• _Records supplied_

---*---

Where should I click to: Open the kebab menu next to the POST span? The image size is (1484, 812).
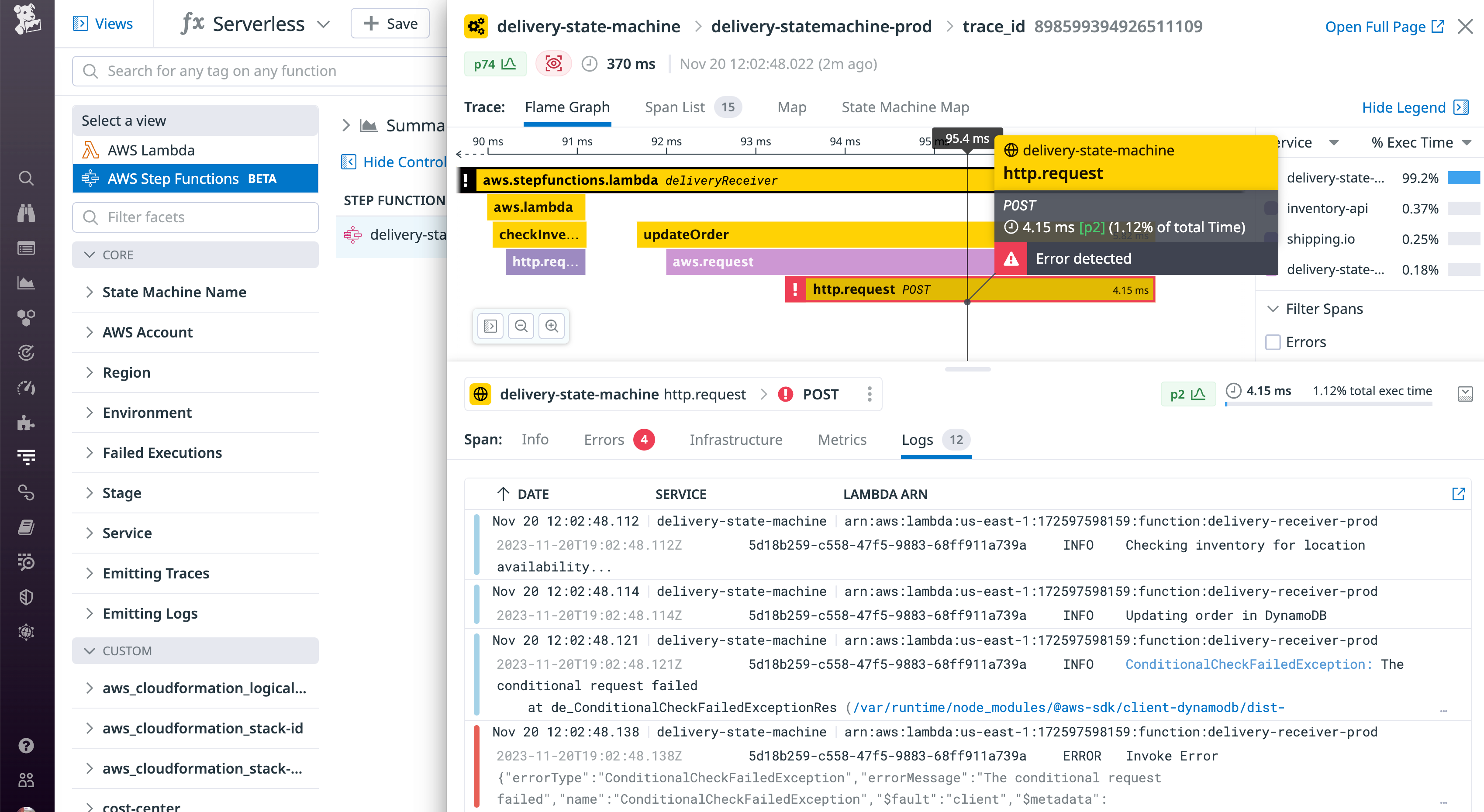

---*---

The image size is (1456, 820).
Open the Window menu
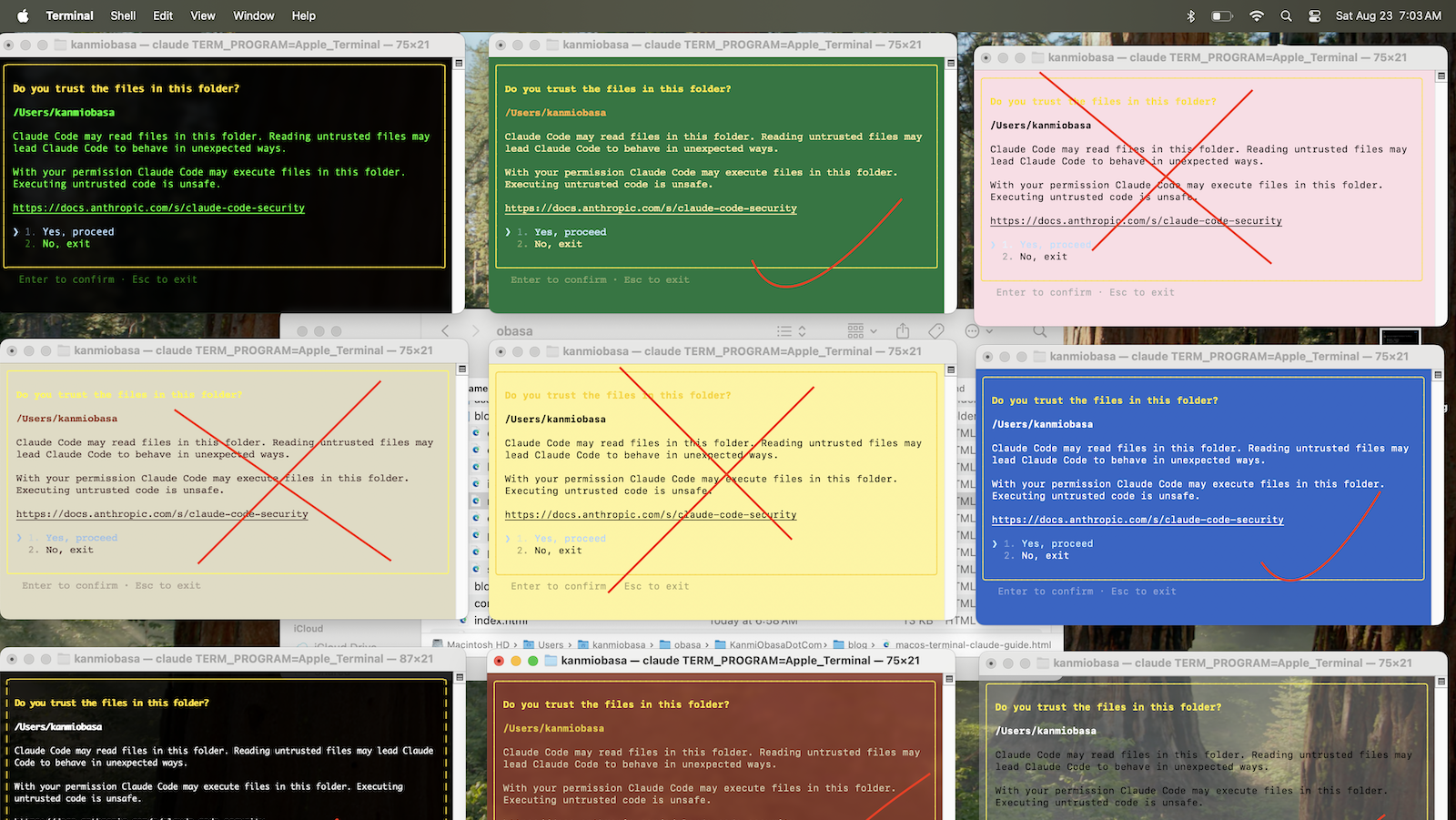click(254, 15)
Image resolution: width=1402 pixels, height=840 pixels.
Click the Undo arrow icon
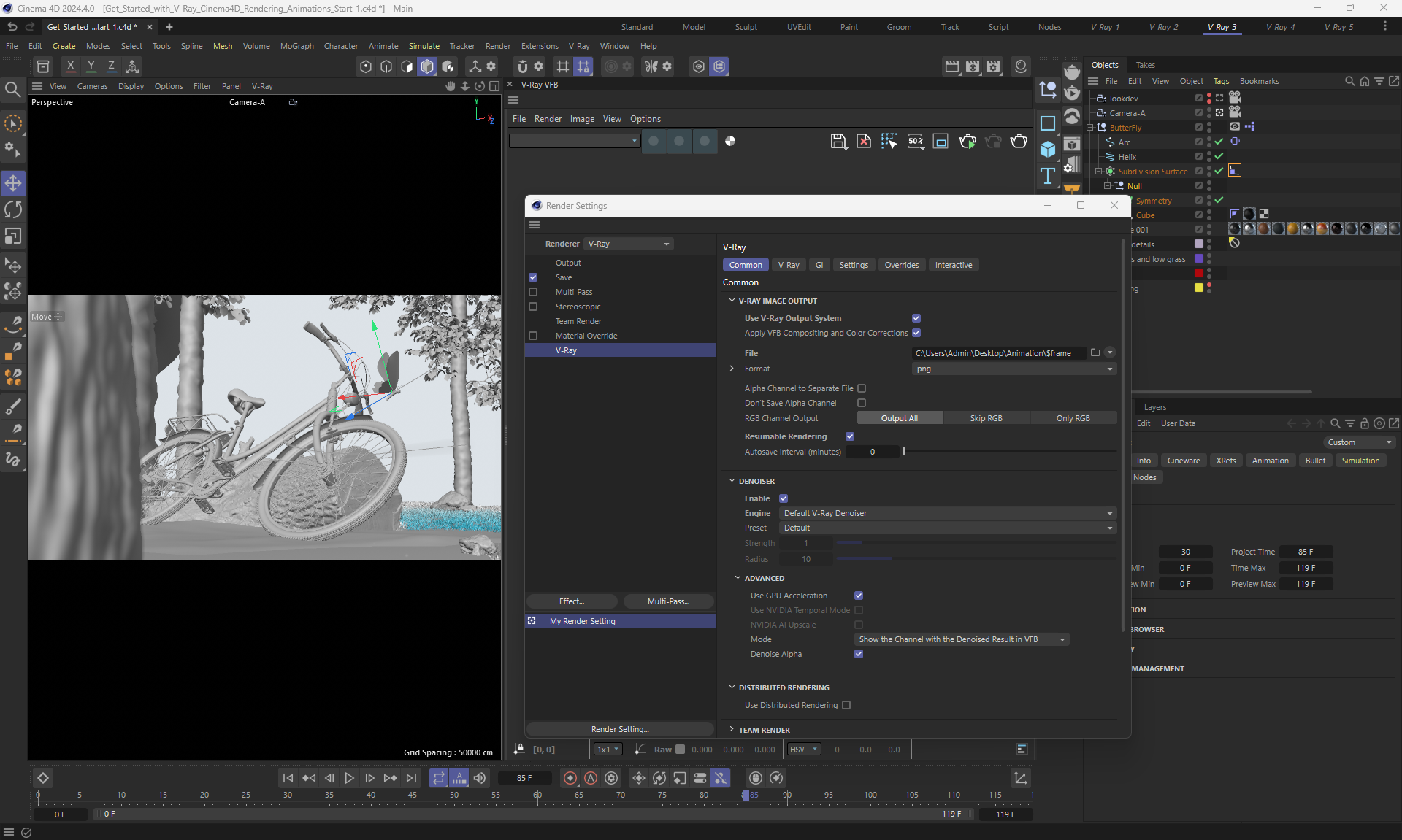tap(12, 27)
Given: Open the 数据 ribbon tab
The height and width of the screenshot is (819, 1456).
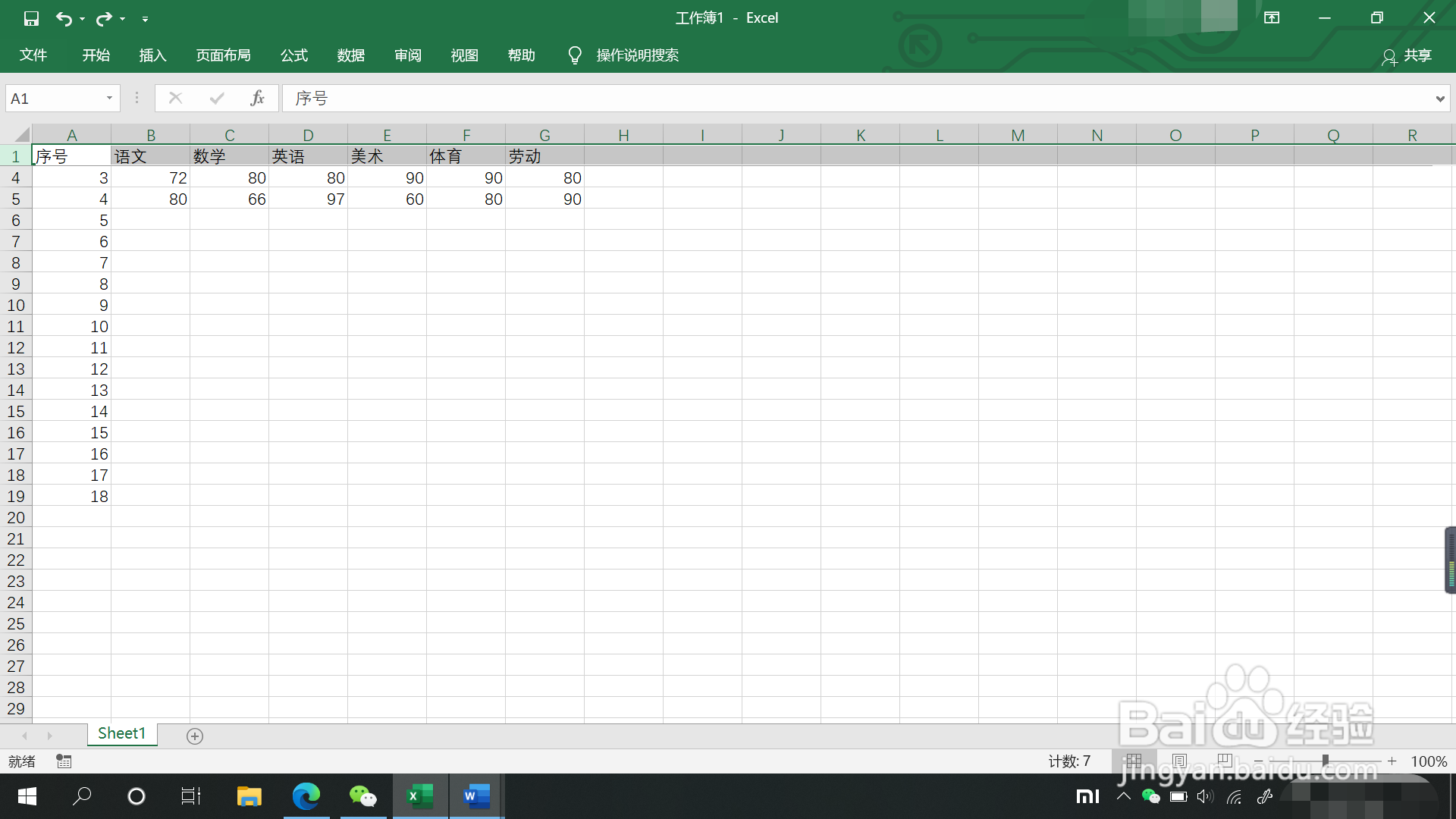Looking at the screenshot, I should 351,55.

---*---

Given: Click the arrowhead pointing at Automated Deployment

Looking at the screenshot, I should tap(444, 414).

---*---

• _Problem requirements_
Please state the number of lines above that hold the string "size", with nothing else added.

• _Task result_
2